## Records to use
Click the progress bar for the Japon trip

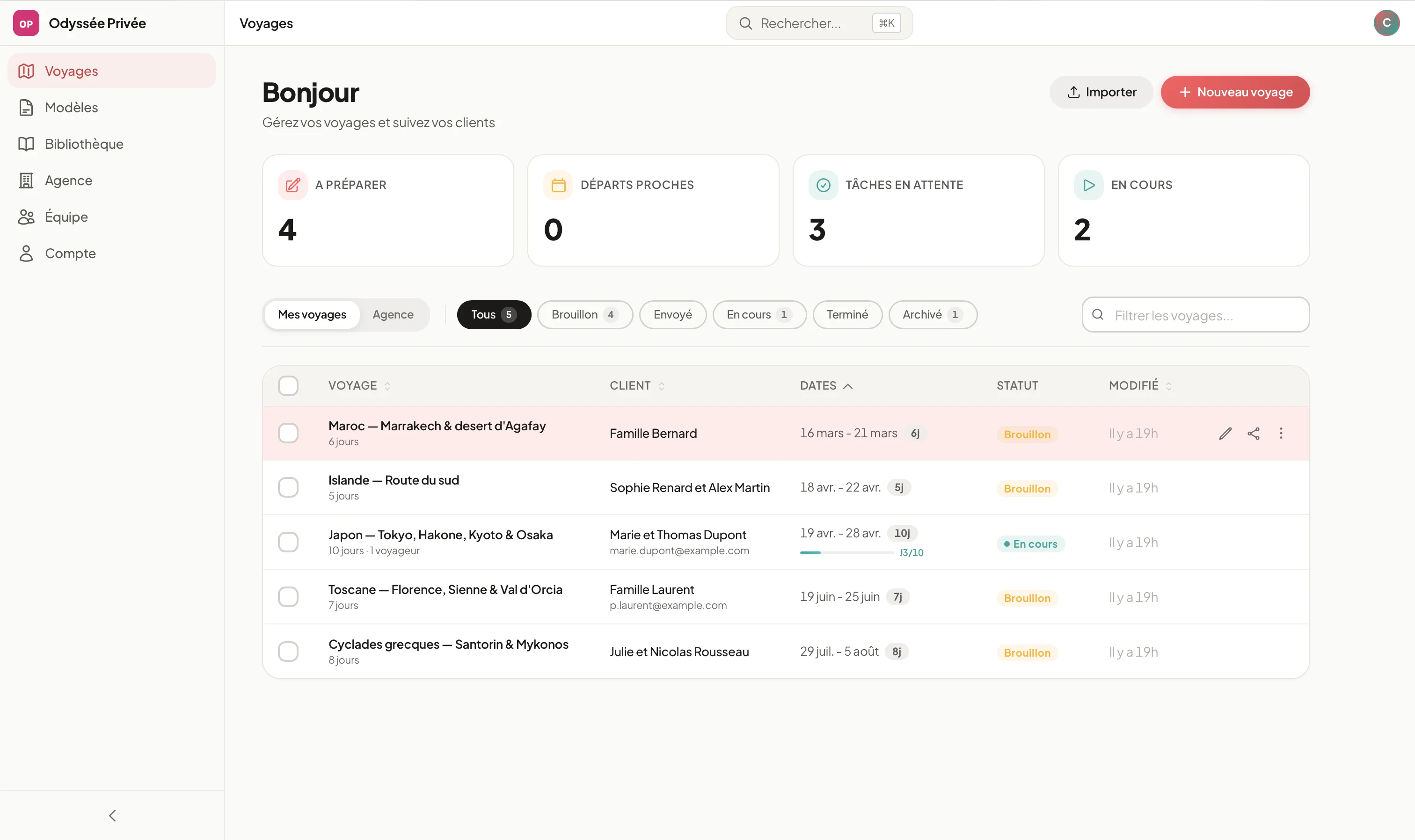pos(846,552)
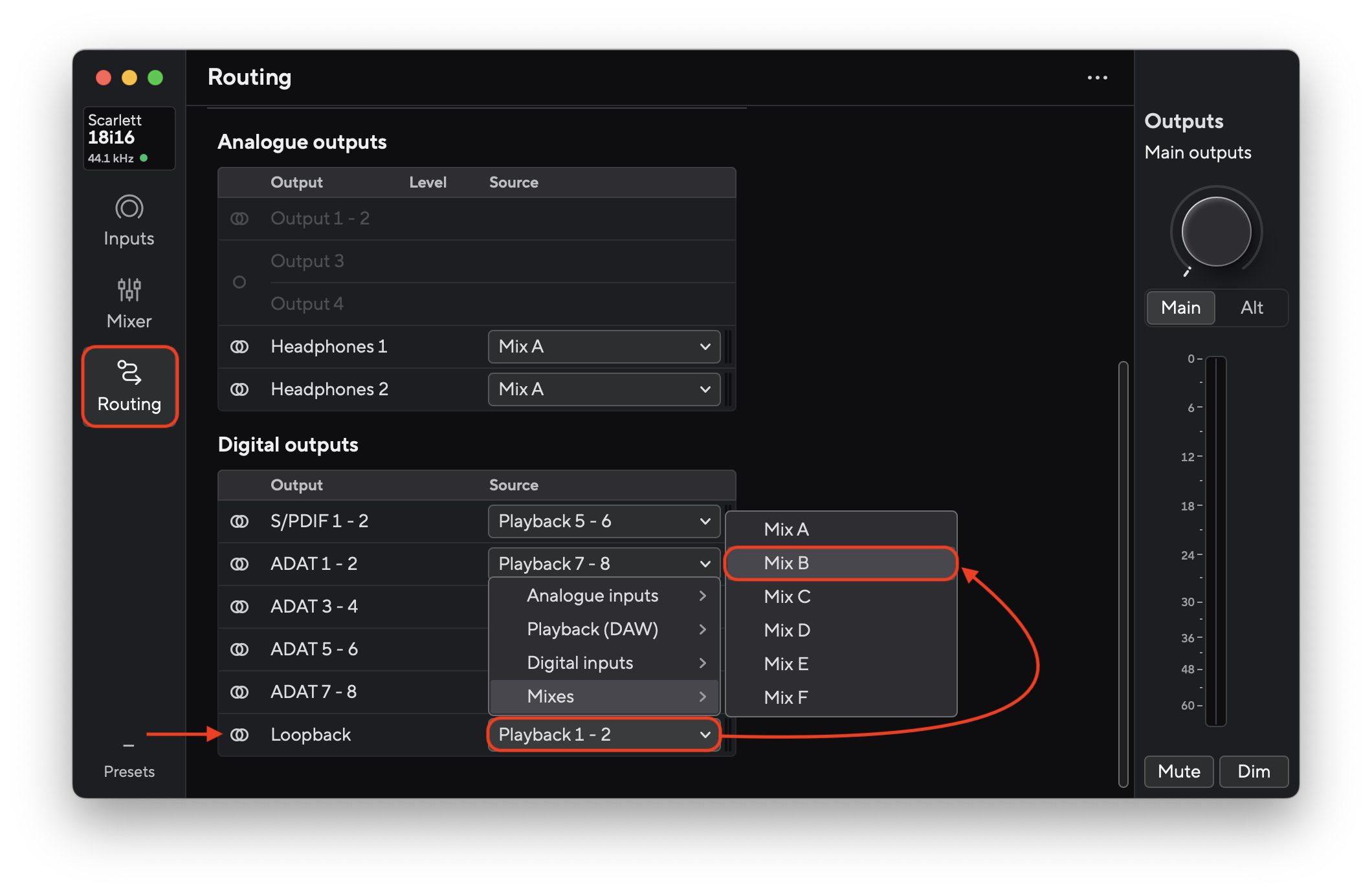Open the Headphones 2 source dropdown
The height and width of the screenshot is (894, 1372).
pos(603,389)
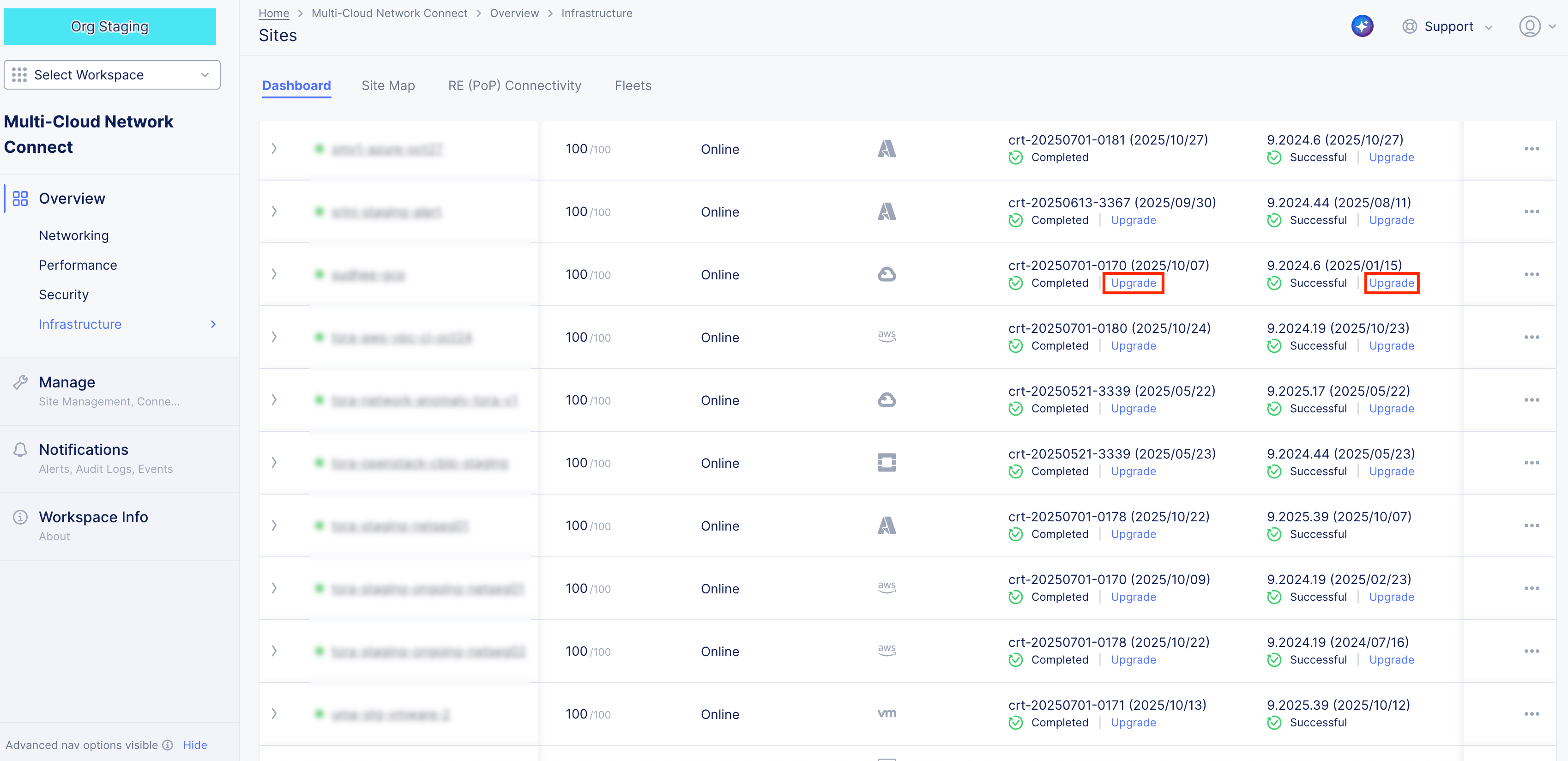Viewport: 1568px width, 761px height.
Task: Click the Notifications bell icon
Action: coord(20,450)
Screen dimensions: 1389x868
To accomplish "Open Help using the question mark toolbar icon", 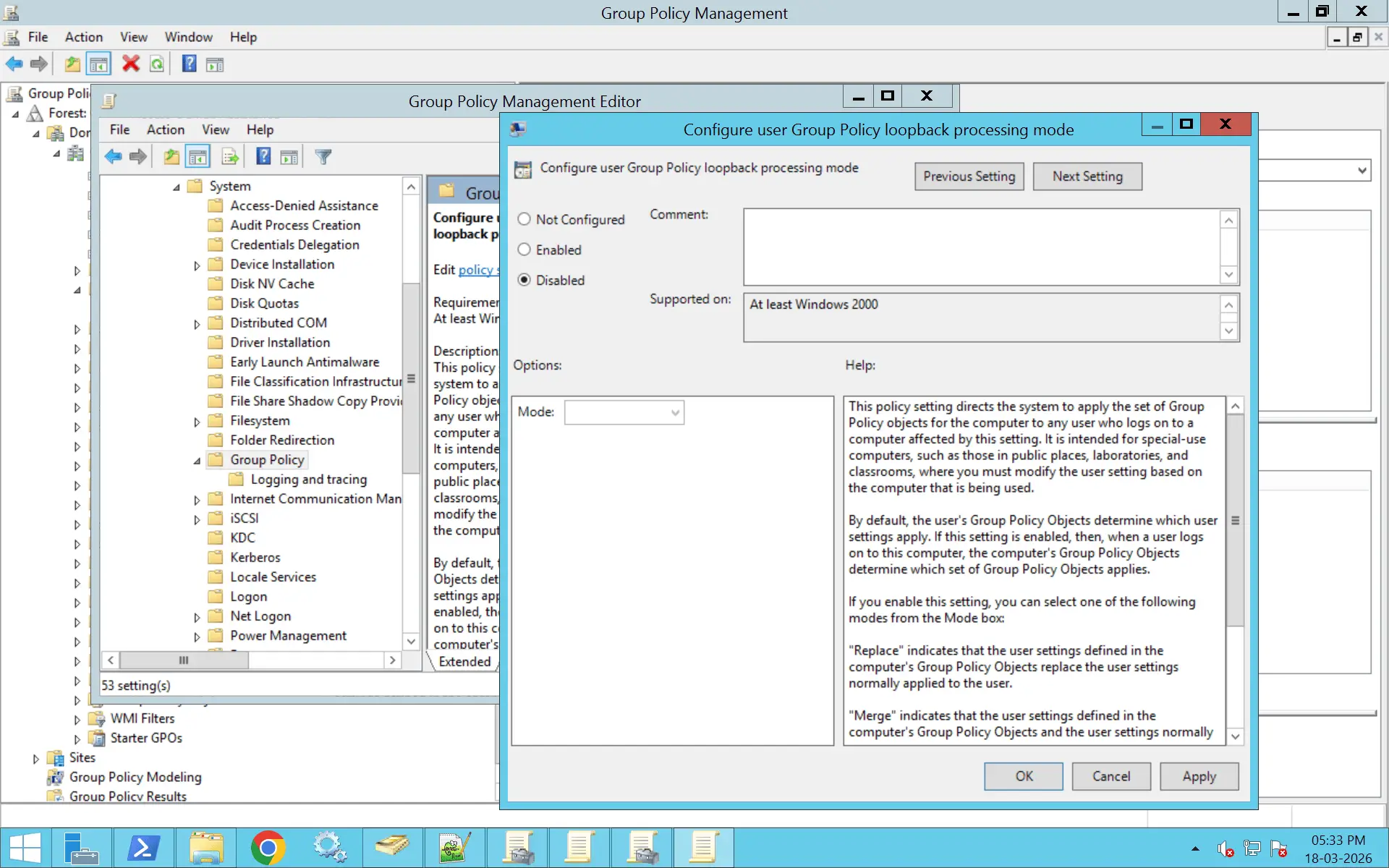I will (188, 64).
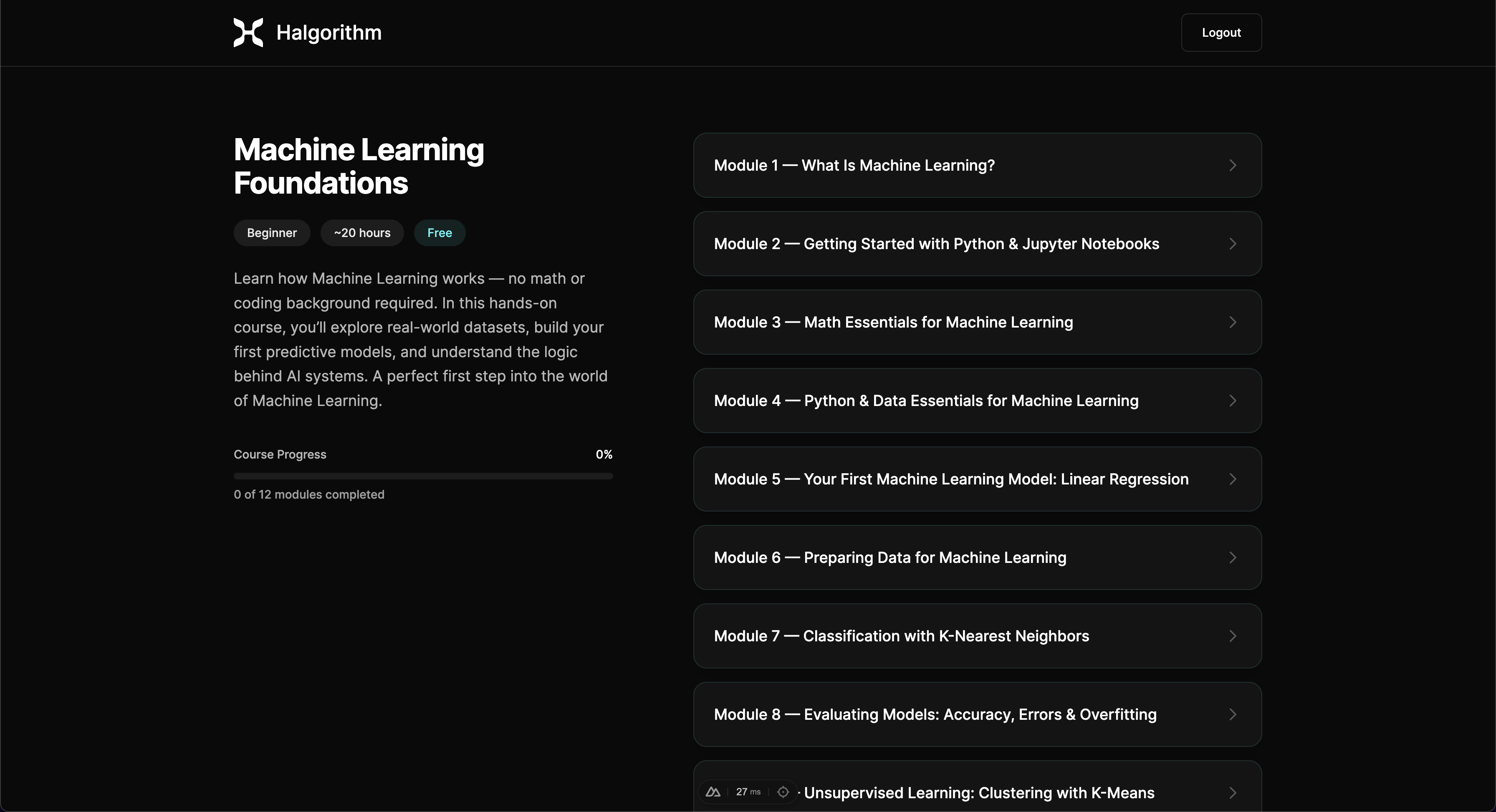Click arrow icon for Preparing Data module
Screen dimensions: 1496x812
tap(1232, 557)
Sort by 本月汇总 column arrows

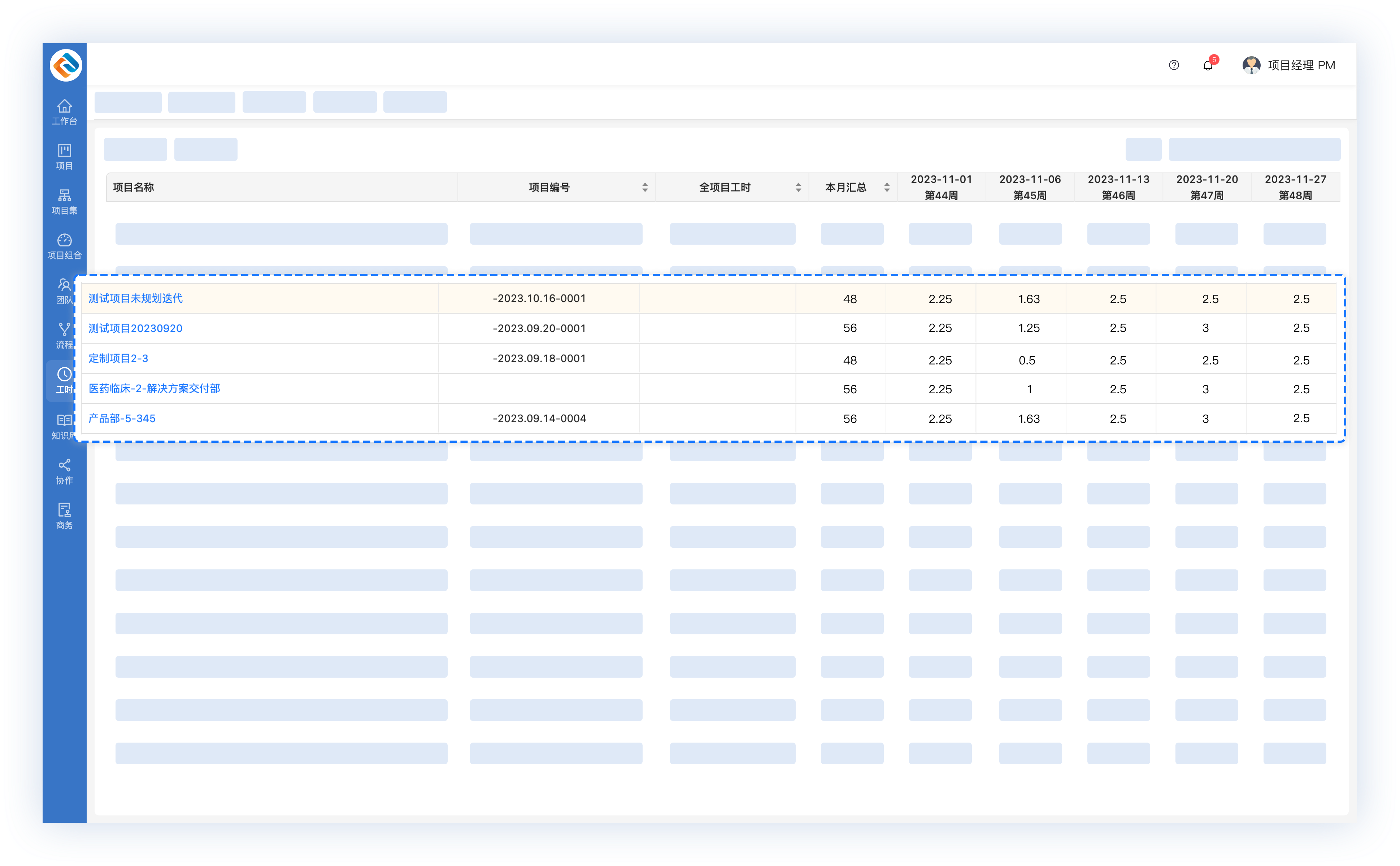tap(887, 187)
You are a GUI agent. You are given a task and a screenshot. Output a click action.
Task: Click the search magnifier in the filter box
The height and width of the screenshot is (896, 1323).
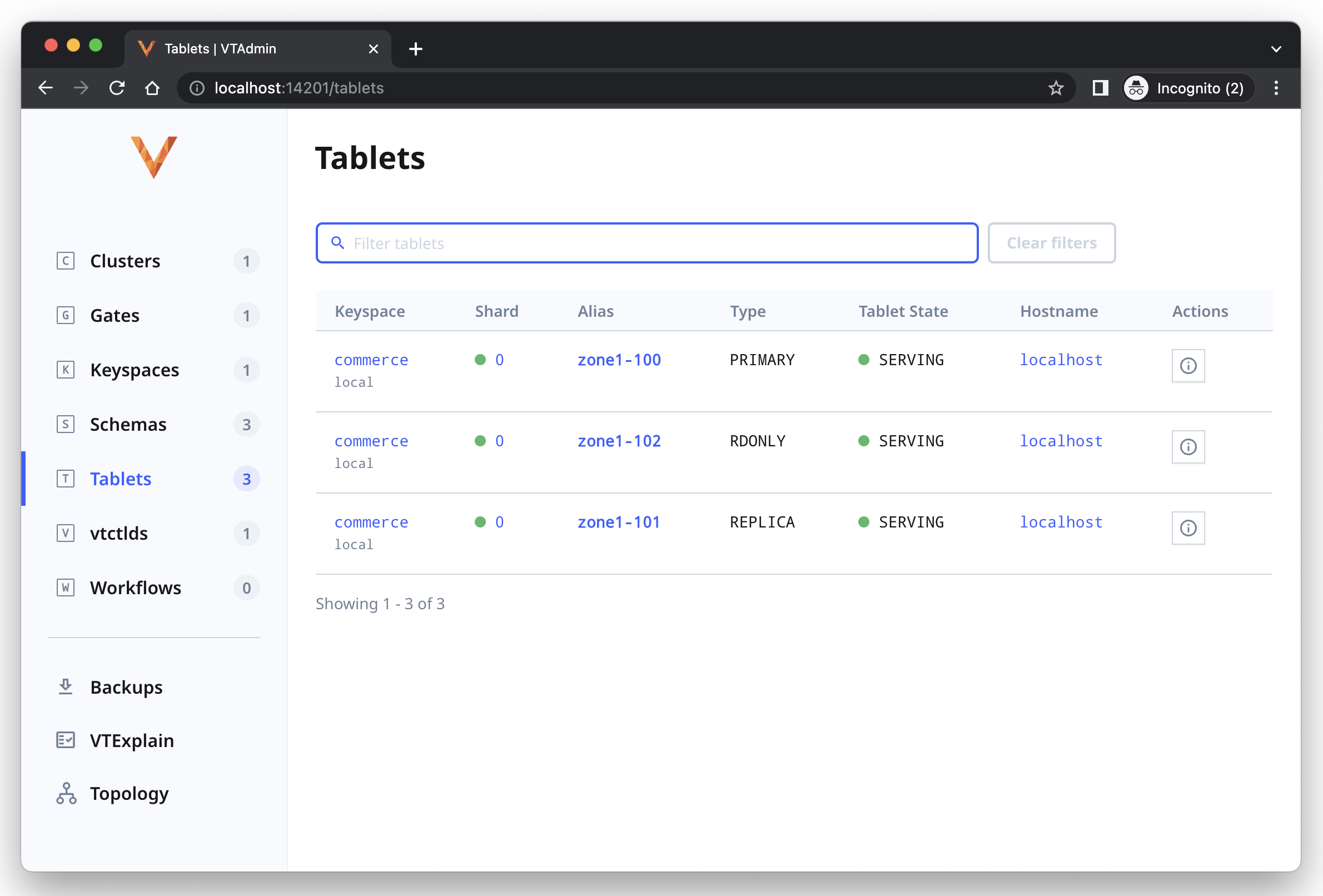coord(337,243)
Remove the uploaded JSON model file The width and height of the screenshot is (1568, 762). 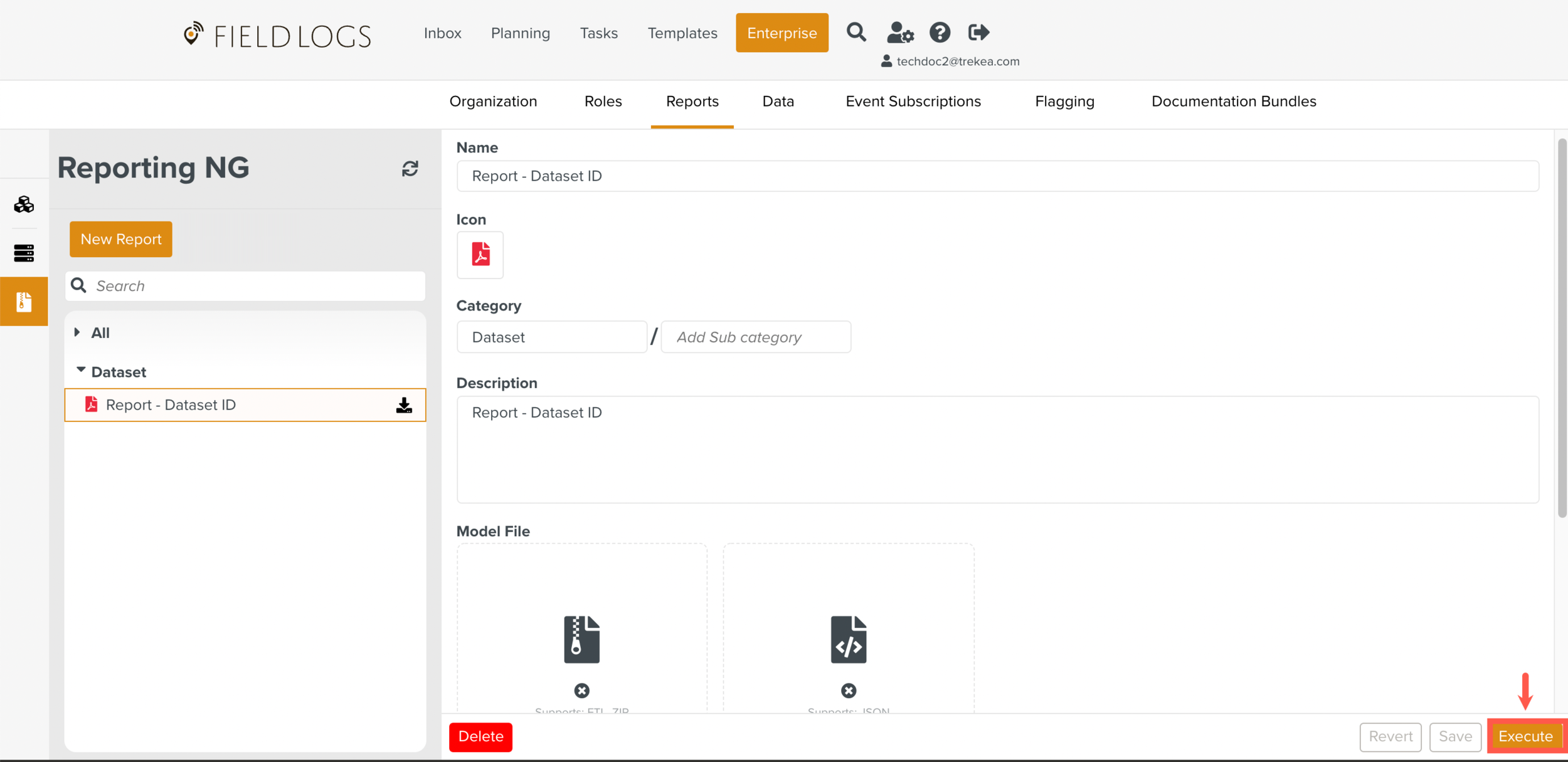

## Work required
Only the lines from the one with "The height and width of the screenshot is (896, 1323)." through the final line of the entries belong in the answer, set down exactly, with both ends included and no pictures.

## Written reply
The height and width of the screenshot is (896, 1323).
coord(337,243)
Remove the uploaded JSON model file The width and height of the screenshot is (1568, 762). 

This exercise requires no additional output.